Recent Advances

RECENT ADVANCES in Total Knee Arthroplasty:
Lately, joint replacement surgery in India has ushered into a new era. Various aspects of arthroplasty have unfolded and many myths trashed. The expectations of our patients force us to overcome our limitations and provide better and better results. The major issues in the world today are the use of Mobile Bearing Knee Implants (because of their documented longer survival rate), minimally invasive surgery, computer assisted surgery and use of high flexion designs which provide near full movements of the knee.

In our country, many patients of primary arthritis of the knee report for the treatment when their disability is severe and deformity grotesque.

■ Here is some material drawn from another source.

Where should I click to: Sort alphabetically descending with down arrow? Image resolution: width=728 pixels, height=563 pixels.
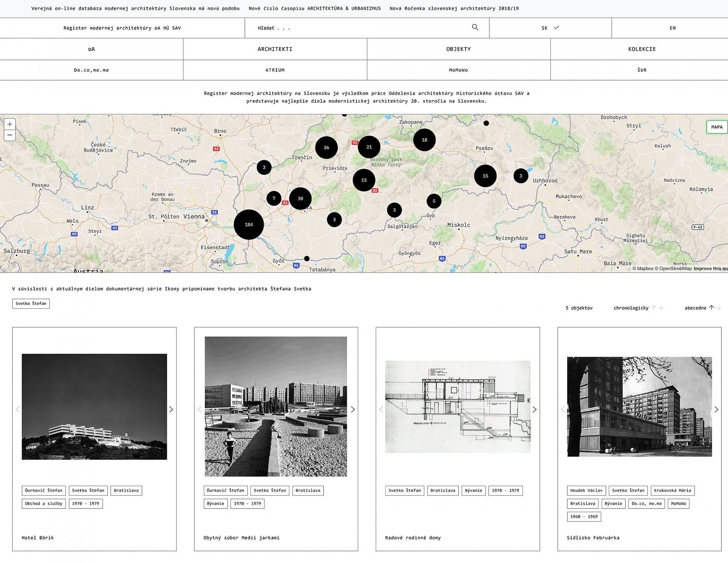pos(719,307)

These cases can be divided as severe varus deformity, severe valgus deformity, severe flexion deformity, stiff knees, with bone defects and gross ligaments laxities. The stability of implant is of paramount importance in order to achieve good and lasting results. The decision of whether one should opt for this surgery should be a co-opted one between you, your family and your joint replacement surgeon. You should weigh the benefits of the surgery with respect to the problems you are facing.

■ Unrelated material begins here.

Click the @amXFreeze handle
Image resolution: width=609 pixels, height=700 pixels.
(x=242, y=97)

Knee Replacement (Total of Partial) does have a definitive and almost a complication free outcome in good hands. The Mobile Bearing Knee designs have documented longer survival (such as LCS design has a documented survival up to 20-25 years). This longer survival of mobile bearing joint designs is because of its better design and relative mobility between the components, and larger contact area (1400 sq mm) as compared to Fixed Bearing (200 sq mm). This is the most suitable implant in relatively younger, active and obese patients. These days we are doing knee replacement surgery with just 4” incision (minimally invasive surgery) in suitable persons. One is allowed to go to the bathroom on the second day of the surgery, exercise in bed are started on day one of the surgery One needs to use a walker or elbow sticks for about 2 to 3 weeks. Usually in 3 to 4 weeks you may start performing a normal routine like driving a car, going to market etc. Recovery depends upon the quality of surgery done, determination of the patient and inputs of the surgeon. Usually in our patient’s movement of 0° to 120°-140° is achieved after surgery. The age at which you should opt for surgery is not relevant. Surgery is an option when you have a significant problem and your surgeon confirms the same. There is no substance is suggested that one should carry on suffering as long as one can and then go for surgery when the suffering is unbearable, when options (mobile bearing high flexion knee) with a life span of 20-25 years are available.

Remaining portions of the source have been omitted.